François Rancillac : Lorsque j’étais étudiant, j’ai eu une grande période d’hugolâtrie. Un de mes professeurs aimait beaucoup cet auteur et, sous son influence, j’ai exploré son œuvre de façon très approfondie. Parmi ses différentes pièces, j’ai toujours eu une tendresse particulière pour Le Roi s’amuse. C’est une pièce finalement assez mal construite, très hétéroclite, mais qui me touche beaucoup. Le fait qu’elle creuse de façon particulière le thème de la filiation, de la transmission, établit des liens évidents avec notre actualité.
 
Quelles sont, de votre point de vue, les principales spécificités de ce théâtre ?
Fr. R. : Le théâtre de Victor Hugo fait se frotter de façon très étonnante modernité et tradition. Il réinvestit les formes qui l’ont précédé, les pousse à bout jusqu’à ce qu’elles implosent. Ce procédé est particulièrement clair dans la langue qu’il emploie. On trouve en effet des vers flamboyants, en tous points respectueux des conventions classiques et, subitement, on en arrive à une langue triviale, haletante, totalement concassée. Victor Hugo écrit sur un monde ancien pour accoucher d’un monde nouveau. Son théâtre est un théâtre excessif, un « théâtre Cocotte minute » qui ne peut que finir par exploser.
 
« Le Roi s’amuse est avant tout un drame de la filiation, ou plutôt, de l’absence de filiation. »
 
A travers les mœurs de la cour de François 1er, Le Roi s’amuse dresse le portrait d’une société très sombre, une société sans repères et sans idéaux. Quelle est pour vous la portée politique de cette œuvre ?
Fr. R. : C’est justement l’absence de politique qui se situe au cœur du Roi s’amuse. Car cette pièce présente une jeunesse totalement désorientée qui – qu’elle fasse partie de la noblesse ou des couches les plus basses de la société – n’agit que dans le présent, selon ses instincts immédiats, sans jamais se référer au passé ou se projeter dans une quelconque forme d’avenir. Elle se contente de jouir, de consommer, s’accroche au profit, aux paillettes, à tout ce qui brille. L’absence de père et de transmission peut sans doute expliquer l’attitude aveugle et vaine de ces jeunes gens. Le Roi s’amuse est avant tout un drame de la filiation, ou plutôt, de l’absence de filiation, thème qui traverse toute l’œuvre de Victor Hugo.
 
A travers quel cadre esthétique avez-vous souhaité faire résonner cette pièce ?

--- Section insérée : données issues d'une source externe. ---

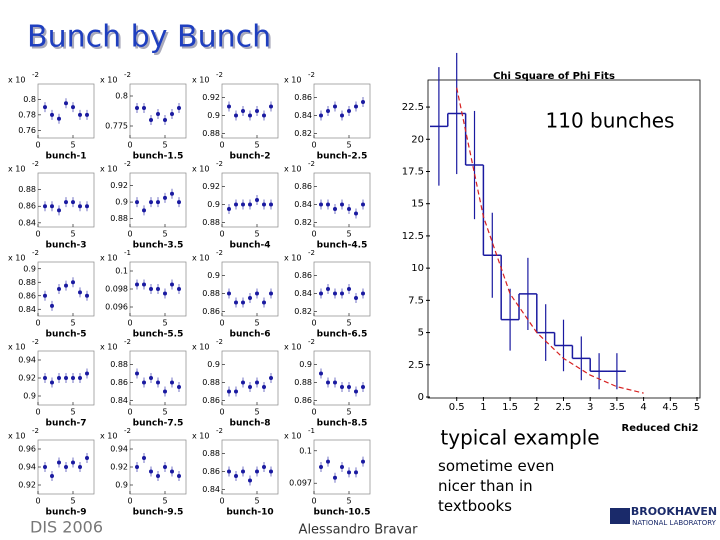  I want to click on y-tick-label: 7.5, so click(416, 300).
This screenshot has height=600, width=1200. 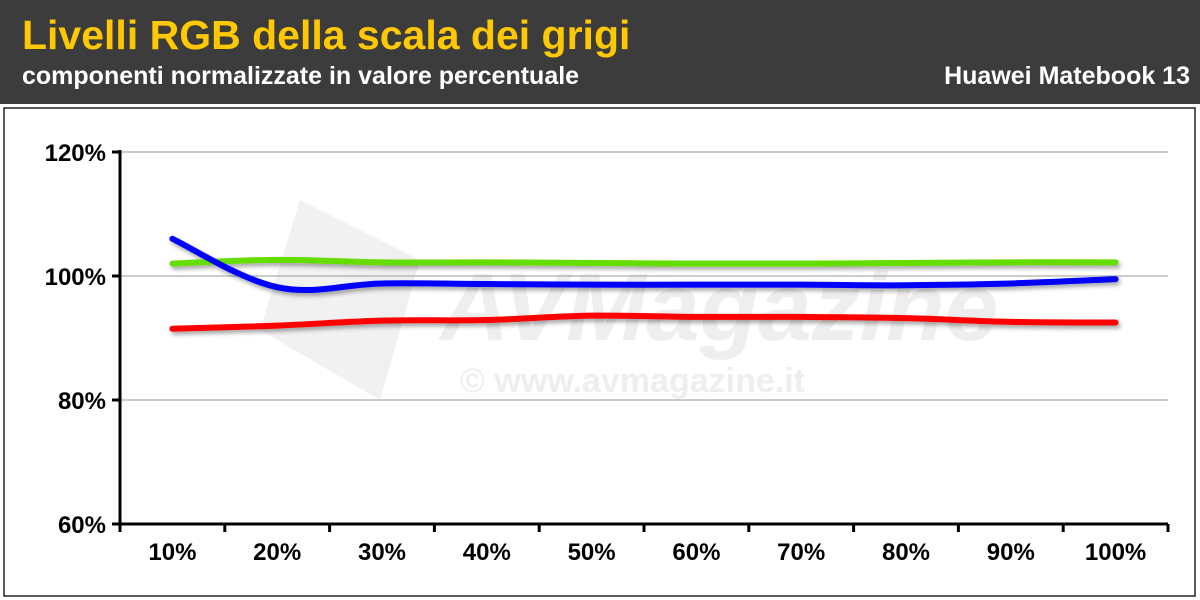 I want to click on y-tick-label: 120%, so click(x=76, y=154).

Fr. R. : Mon équipe et moi-même (ndlr, la scénographie est de Raymond Sarti, les costumes sont de Sabine Siegwalt) nous sommes amusés à remixer de multiples références esthétiques – le XVIème siècle, le XIXème siècle, le XXIème siècle… – pour donner naissance à un monde du « bling-bling » et de la fête, un monde de boîte de nuit fait de miroirs, de paillettes, de boules à facettes… Ce monde de divertissement permanent est celui d’une jeunesse totalement désœuvrée.
 
Face à cette jeunesse, Victor Hugo place deux pères, dont Triboulet, personnage central du Roi s’amuse. Pourquoi avoir choisi Denis Lavant pour interpréter ce rôle ?

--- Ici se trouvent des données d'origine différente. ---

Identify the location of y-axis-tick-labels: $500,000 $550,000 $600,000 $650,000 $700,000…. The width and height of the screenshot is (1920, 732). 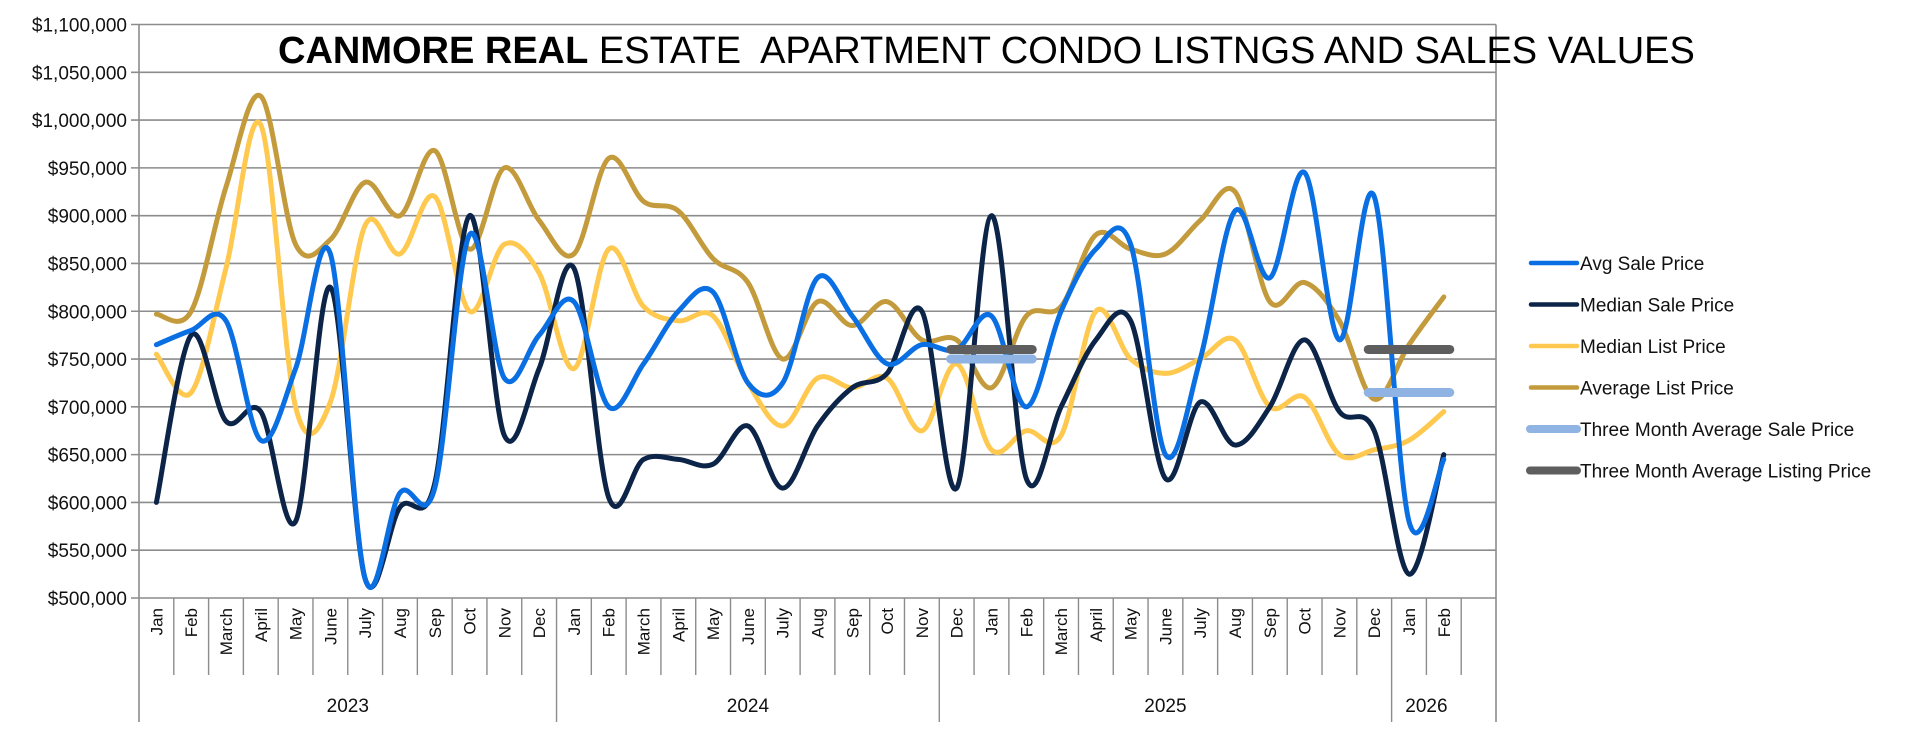
(80, 314).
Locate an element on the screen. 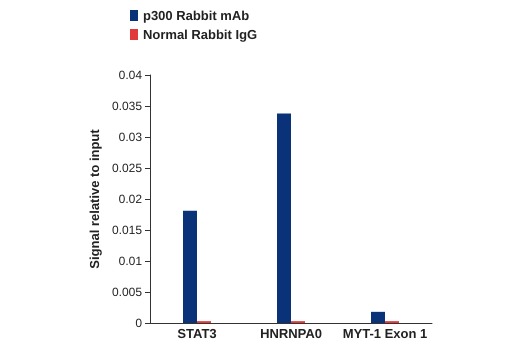  y-tick-label: 0.03 is located at coordinates (130, 137).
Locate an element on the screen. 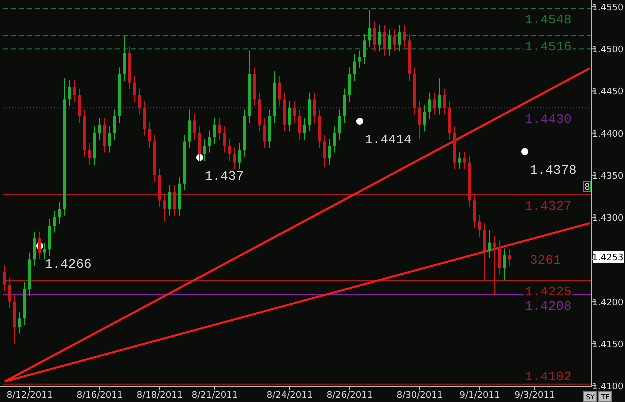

Fr. R. : J’ai toujours eu une très grande admiration pour Denis Lavant. Pour interpréter Triboulet, j’avais besoin d’un comédien pouvant incarner le pire et le meilleur, pouvant être à la fois le plus ignoble et le plus bouleversant des hommes. Denis Lavant possède cette profondeur et cette dualité. Et puis, pour jouer le théâtre d’Hugo, il faut un comédien capable d’assumer sa grandiloquence et sa dimension mélodramatique. Denis Lavant croit en l’incarnation, en la théâtralité. Il n’essaie jamais de jouer au plus intelligent sur le plateau. Il se met au service du texte et de son personnage de façon excessivement généreuse. C’est vraiment un régal de travailler avec un artiste comme lui.
 
Entretien réalisé par Manuel Piolat Soleymat


Le Roi s’amuse, de Victor Hugo ; mise en scène de François Rancillac. Du 10 novembre au 12 décembre 2010. Du mardi au samedi à 20h30, le dimanche à 16h, relâche exceptionnelle le 16 novembre. Théâtre de l’Aquarium, Cartoucherie, 75012 Paris. Tél : 01 43 74 99 61. Spectacle créé aux Fêtes nocturnes de Grignan, le 30 juin 2010. Durée de la représentation : 2h.